WASHINGTON BUREAU — State insurance regulators will be waiting at least 4 more weeks to act on a resolution calling for agent and broker commissions to be excluded from medical loss ratio (MLR) calculations.
The Professional Health Insurance Advisors Task Force, an arm of the Executive Committee at the National Association of Insurance Commissioners (NAIC), Kansas City, Mo., decided to postpone action on the resolution Sunday, at a session at the NAIC's spring meeting in Austin, Texas.
Task force members decided to ask the NAIC staff to provide more data on the MLR issue.
Sandy Praeger, the Kansas insurance commissioner and the task force chairman, says postponing action was the right thing to do.
"We need to base our decisions on appropriate data," Praeger says.

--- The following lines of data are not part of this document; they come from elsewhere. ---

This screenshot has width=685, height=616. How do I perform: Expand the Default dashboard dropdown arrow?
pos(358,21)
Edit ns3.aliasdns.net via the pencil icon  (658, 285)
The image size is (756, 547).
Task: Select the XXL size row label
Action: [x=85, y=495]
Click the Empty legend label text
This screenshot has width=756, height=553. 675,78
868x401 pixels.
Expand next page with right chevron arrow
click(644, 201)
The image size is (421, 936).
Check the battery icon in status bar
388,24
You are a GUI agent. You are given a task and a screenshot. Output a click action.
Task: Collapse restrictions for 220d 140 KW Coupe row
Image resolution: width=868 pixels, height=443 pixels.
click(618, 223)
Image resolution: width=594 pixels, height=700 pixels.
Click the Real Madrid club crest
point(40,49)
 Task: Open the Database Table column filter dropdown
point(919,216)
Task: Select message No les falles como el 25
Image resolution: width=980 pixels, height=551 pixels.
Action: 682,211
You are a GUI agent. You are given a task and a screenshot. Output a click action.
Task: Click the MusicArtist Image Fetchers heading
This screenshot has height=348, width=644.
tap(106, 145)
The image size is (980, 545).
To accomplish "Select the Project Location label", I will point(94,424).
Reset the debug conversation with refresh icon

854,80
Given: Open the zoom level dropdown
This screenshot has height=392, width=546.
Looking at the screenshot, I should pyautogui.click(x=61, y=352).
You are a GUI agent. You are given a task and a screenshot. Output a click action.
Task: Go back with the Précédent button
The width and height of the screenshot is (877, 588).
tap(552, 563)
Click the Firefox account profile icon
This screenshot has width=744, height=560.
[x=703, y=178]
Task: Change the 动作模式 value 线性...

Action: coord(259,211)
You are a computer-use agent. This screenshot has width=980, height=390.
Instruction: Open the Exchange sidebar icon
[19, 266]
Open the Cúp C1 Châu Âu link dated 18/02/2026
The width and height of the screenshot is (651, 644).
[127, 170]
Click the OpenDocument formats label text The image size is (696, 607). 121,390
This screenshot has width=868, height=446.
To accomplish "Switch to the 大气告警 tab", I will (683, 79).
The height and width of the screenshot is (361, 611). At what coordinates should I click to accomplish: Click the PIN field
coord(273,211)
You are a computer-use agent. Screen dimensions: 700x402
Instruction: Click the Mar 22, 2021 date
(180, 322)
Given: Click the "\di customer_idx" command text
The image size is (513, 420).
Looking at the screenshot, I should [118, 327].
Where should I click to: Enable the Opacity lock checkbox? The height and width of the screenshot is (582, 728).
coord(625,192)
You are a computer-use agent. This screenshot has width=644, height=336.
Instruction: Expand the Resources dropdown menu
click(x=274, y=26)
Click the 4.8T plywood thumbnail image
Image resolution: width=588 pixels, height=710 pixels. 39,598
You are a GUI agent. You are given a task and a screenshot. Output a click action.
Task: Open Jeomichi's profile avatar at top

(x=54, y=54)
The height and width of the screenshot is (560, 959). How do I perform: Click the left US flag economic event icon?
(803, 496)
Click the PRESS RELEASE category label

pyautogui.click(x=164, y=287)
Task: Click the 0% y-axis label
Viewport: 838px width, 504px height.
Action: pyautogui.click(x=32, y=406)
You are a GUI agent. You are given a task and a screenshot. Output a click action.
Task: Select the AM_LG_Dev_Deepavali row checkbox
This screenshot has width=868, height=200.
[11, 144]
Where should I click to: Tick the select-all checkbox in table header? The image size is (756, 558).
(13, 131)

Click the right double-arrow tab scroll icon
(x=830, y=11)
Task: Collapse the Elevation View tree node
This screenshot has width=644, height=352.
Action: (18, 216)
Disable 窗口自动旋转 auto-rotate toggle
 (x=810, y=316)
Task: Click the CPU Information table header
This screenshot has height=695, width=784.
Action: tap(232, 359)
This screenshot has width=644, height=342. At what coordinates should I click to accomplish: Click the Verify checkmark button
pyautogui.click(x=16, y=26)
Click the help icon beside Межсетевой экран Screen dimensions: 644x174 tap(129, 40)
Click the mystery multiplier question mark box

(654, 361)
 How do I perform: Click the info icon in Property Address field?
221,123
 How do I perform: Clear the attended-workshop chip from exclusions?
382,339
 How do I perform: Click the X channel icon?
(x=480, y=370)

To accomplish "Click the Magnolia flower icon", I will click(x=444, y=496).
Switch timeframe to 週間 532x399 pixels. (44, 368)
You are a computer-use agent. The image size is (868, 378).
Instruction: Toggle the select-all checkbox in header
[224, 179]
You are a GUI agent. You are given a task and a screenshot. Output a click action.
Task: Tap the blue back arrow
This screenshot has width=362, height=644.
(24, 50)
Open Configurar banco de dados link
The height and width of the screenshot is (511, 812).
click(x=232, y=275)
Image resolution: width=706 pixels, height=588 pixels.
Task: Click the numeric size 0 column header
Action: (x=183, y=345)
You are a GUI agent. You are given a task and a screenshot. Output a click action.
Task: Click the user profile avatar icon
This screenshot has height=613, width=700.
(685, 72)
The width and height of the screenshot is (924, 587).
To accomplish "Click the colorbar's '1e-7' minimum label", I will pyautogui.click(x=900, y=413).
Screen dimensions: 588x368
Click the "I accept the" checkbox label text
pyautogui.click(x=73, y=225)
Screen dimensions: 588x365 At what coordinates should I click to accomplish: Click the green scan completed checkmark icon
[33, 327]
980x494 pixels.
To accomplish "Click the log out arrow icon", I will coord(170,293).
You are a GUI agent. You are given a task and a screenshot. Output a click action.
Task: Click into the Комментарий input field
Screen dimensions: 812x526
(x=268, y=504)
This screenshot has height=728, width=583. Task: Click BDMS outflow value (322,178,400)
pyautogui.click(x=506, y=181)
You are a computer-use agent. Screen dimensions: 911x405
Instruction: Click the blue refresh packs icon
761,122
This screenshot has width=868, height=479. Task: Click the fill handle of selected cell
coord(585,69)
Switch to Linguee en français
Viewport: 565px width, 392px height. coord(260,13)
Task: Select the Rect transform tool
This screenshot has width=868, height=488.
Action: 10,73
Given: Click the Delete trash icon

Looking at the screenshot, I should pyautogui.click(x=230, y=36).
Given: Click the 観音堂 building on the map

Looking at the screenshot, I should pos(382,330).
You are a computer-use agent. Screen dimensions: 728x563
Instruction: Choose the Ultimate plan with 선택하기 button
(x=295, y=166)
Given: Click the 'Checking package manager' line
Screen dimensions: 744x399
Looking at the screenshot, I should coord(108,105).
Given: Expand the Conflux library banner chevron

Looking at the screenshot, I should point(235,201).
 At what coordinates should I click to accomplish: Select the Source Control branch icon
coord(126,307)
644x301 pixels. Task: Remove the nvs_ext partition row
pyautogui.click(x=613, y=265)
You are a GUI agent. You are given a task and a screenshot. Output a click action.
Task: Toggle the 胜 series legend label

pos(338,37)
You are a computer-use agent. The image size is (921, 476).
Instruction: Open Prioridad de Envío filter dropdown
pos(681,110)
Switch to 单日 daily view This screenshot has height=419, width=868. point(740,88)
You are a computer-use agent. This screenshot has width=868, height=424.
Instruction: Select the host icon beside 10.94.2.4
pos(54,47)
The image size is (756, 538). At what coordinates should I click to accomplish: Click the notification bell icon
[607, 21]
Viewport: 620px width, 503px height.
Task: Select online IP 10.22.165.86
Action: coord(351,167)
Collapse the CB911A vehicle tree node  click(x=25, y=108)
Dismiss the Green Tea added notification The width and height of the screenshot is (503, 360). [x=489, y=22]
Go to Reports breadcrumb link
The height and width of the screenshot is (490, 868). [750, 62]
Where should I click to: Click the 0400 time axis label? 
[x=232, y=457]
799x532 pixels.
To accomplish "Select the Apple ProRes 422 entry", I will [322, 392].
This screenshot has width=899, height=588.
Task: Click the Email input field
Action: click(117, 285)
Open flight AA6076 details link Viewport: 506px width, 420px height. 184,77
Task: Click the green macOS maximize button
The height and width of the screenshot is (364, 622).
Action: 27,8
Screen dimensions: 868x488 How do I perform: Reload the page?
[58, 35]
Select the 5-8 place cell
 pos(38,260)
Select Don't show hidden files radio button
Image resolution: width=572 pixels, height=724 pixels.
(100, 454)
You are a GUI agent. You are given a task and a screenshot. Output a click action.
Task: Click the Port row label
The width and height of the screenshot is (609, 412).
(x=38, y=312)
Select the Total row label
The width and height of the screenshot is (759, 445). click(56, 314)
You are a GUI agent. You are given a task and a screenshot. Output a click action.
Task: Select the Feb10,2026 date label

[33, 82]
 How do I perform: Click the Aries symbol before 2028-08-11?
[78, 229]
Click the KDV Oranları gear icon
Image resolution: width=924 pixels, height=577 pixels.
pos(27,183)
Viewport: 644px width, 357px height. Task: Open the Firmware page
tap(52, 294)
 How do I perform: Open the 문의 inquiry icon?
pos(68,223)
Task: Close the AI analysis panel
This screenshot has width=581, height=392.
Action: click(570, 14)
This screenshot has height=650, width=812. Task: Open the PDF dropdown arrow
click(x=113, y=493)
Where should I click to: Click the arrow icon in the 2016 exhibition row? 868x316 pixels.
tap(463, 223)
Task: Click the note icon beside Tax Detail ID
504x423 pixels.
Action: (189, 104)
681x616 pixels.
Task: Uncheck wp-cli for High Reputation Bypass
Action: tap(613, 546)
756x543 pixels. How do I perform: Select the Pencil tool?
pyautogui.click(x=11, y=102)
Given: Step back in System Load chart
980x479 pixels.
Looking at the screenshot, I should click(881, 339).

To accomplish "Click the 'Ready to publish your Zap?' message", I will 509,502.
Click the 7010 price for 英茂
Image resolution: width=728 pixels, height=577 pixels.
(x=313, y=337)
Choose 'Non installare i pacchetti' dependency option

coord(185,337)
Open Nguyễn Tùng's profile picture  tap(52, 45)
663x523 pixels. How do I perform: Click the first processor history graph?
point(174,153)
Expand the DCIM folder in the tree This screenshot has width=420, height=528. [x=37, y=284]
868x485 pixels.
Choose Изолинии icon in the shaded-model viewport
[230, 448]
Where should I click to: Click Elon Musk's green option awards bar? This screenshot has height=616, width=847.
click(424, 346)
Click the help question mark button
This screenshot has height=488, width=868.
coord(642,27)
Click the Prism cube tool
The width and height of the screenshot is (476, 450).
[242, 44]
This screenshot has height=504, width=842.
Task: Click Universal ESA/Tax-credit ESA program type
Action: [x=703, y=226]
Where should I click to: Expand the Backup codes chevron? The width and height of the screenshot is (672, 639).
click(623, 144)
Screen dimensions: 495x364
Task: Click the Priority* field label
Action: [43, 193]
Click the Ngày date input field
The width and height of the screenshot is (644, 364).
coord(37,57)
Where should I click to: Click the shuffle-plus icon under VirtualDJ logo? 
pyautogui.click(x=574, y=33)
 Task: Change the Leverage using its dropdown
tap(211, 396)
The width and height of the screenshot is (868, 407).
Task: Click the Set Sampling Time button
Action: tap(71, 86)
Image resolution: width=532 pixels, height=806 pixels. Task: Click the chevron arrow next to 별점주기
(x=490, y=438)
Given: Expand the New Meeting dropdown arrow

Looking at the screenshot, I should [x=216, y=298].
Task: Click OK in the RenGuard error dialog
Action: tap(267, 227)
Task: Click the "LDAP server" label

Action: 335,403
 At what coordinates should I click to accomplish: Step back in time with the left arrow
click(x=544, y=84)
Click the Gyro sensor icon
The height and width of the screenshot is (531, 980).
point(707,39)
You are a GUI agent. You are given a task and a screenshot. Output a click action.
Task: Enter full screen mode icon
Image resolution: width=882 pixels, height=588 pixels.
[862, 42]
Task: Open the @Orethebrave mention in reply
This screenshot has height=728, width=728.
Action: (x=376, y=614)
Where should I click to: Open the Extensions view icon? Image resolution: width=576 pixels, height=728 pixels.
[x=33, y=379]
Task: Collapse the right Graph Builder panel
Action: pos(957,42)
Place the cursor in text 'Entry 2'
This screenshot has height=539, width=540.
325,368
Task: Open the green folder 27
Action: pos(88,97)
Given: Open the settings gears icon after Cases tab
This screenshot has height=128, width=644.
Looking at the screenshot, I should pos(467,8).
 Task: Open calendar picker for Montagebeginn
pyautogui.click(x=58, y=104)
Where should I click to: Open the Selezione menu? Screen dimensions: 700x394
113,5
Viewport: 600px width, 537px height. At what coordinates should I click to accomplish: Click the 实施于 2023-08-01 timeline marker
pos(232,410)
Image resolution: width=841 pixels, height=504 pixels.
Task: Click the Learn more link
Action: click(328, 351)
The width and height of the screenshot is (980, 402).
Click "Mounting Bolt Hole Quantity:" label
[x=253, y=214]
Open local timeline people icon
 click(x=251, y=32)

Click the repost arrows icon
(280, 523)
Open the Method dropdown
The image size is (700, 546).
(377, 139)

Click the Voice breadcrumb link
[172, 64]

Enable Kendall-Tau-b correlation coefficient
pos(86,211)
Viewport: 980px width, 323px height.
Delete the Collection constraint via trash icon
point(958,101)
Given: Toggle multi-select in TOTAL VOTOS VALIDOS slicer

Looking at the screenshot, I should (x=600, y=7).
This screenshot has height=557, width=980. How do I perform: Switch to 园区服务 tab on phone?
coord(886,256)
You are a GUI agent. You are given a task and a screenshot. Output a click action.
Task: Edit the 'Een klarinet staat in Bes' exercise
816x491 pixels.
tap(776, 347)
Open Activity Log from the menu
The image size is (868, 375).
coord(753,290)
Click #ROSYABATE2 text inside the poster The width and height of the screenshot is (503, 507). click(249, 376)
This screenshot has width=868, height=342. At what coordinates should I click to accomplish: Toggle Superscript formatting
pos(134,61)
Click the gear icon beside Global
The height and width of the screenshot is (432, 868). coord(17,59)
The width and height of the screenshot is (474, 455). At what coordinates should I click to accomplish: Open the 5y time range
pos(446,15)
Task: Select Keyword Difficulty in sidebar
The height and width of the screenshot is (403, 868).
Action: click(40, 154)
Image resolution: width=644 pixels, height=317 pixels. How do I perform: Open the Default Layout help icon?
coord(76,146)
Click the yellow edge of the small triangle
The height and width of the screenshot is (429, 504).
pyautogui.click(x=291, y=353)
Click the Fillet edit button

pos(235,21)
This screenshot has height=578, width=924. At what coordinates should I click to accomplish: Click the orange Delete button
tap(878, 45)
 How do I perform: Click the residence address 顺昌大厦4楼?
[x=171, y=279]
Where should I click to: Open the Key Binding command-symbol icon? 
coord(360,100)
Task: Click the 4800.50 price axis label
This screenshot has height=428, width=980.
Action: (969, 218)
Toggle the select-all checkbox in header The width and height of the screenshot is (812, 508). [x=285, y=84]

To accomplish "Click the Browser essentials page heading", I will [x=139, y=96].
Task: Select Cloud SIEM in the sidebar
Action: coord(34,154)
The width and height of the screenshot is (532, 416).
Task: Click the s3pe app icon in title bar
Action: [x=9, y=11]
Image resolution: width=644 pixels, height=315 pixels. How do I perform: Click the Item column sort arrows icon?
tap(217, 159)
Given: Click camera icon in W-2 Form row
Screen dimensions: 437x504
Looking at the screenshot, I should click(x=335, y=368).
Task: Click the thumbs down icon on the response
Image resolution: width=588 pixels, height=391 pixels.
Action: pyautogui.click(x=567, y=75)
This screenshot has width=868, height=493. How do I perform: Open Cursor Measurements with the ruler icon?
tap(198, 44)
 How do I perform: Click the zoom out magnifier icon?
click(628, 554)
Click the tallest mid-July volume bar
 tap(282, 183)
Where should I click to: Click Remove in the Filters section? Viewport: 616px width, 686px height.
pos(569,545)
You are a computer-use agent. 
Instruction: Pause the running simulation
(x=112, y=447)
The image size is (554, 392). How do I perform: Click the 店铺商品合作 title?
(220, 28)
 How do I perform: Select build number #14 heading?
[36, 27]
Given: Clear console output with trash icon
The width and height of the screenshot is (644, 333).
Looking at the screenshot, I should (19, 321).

Praeger acted after commissioners from states such as California, Connecticut, Illinois, Oregon and Washington expressed concerns about the resolution.
Florida Insurance Commissioner Kevin McCarty has been one of the most vocal supporters of the resolution.
THE ROGERS-BARROW BILL
The Patient Protection and Affordable Care Act (PPACA) created the MLR controversy by requiring health insurers to spend 85% of large group revenue and 80% of individual and small group revenue on medical care and quality improvement efforts.
Health insurance agents and brokers argue that the current medical loss ratio (MLR) formula encourages health carriers to squeeze out producers. They say the carriers have used the MLR provision as an excuse to cut commissions as much as 50% this year.
Producers say the MLR formula should exclude producer commissions, because the customers are the ones who pay the commissions. Carriers collect the commissions only as a convenience to the customers, producers say.
Producer groups are trying to get the NAIC to endorse H.R. 1206, the Access to Professional Health Insurance Advisors Act of 2011 bill. The bill, sponsored by Reps. Mike Rogers, R-Mich., and John Barrow, D-Ga., would exclude producer compensation from MLR calculations.